Psychometric Tests – a necessary evil?

Increasingly firms are using online psychometric assessment tests as yet another selection hoop for candidates to jump through.  Here’s a quick overview of what they are, why firms like them and how to prepare for taking them.

What are they?

A set of evaluation tools (usually online) to measure and gauge cognitive ability (aptitude) and personality.

Aptitude Tests

Aptitude tests are generally multiple choice, always timed and the time allotted is usually never enough for you to calmly work through and finish the test.  They are designed that way to test your accuracy under pressure.  There are several types of aptitude tests.  The most commonly used ones are numerical reasoning, verbal reasoning, abstract reasoning, mechanical reasoning, spatial reasoning or situational judgement tests.  Individual test results are compared against a control group and a minimum benchmark score is set for selection.   Average test time is 20-25 minutes and you will usually be wishing you had another 30 minutes to finish it off properly and check over your work – no such luxury with these tests.  It’s quick-fire stuff here and spending 10 minutes on the first of 20 questions is not a great strategy for success.
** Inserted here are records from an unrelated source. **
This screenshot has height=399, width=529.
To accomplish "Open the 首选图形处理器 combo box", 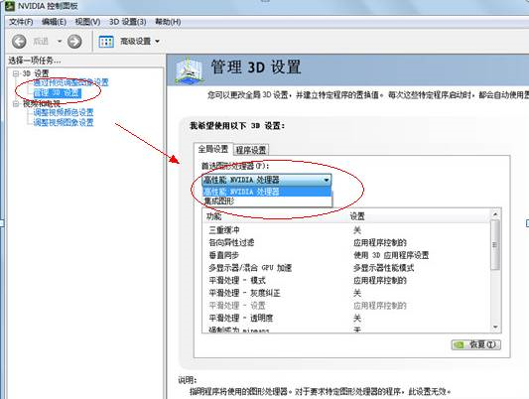I will 267,180.
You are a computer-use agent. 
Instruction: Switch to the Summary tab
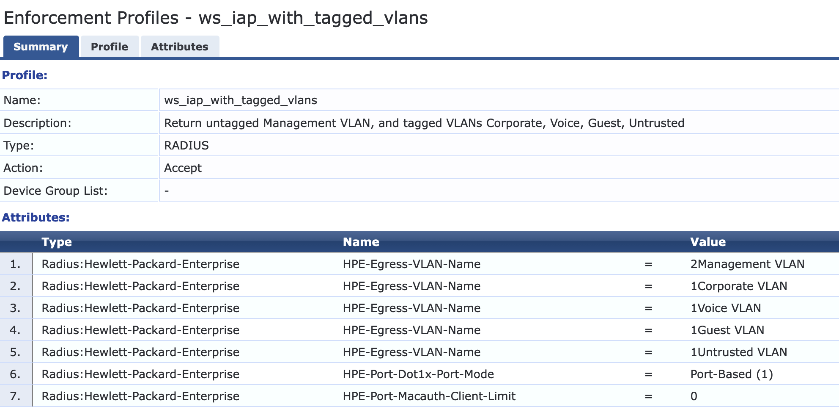[41, 47]
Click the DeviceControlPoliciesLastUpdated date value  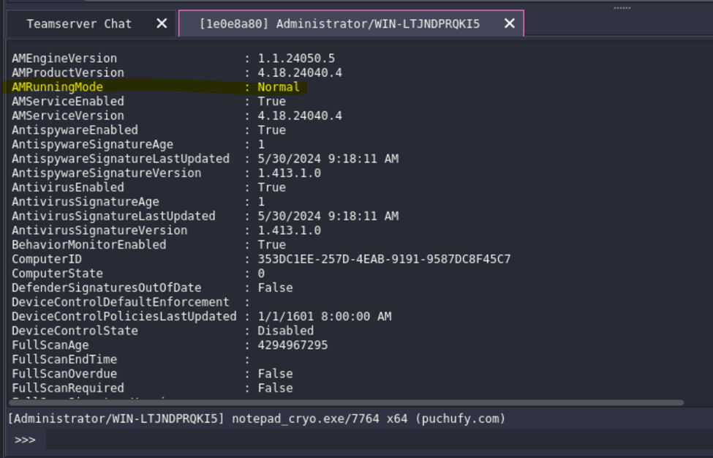tap(324, 316)
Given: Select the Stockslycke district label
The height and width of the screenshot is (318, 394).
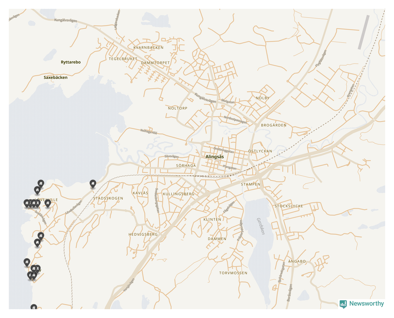Looking at the screenshot, I should [x=289, y=206].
Personality Tests? ….. Assessments!

You can’t FAIL a personality test, can you?   Personality tests measure how people differ in their style or manner of doing things, and in the way they interact with their environment, colleagues and others around them. Completing a personality test isn’t as stressful as completing the aptitude tests.  You’re answering questions about yourself – you should know the answers to those questions – right?   There are several tried and tested providers of personality tests – MBTI- Myers Briggs, 16PF, OPQ32r and firms will generally use one of these or one based on these.


Why do firms use them?

Firstly it’s a relatively inexpensive way to screen a large volume of candidates.  It’s also viewed as highly objective and fairer than other selection methods as it reduces bias and subjectivity.  Candidates may not like the process but it does have a high level of predictive validity and has been proven to increase the likelihood of being able to predict future job performance.  So they are not going away any time soon.

Tips for taking a test

  1. Be prepared for what’s ahead.  Ask the employer which tests you will taking and ask for some sample tests to get you used to the format.  If they won’t provide any use the 100′s of sample tests available free online.
  2. Ask about negative marking. Some tests will deduct marks for an incorrect answer. You don’t want to guess the last 10 answers (the “if in doubt – C” approach to MCQs!)  and find you have torpedoed your chances due to negative marking.
  3. Practice won’t make perfect but it may make it good enough. Let’s face it – you are not going to turn into a mathematical genius and Ace the numerical reasoning tests just by practising lots of them. BUT you can nudge your starting score up several points by practising.  So you may get from a C to a B with practise – which may be just what you need to get called for an interview.And that’s when the REAL fun starts.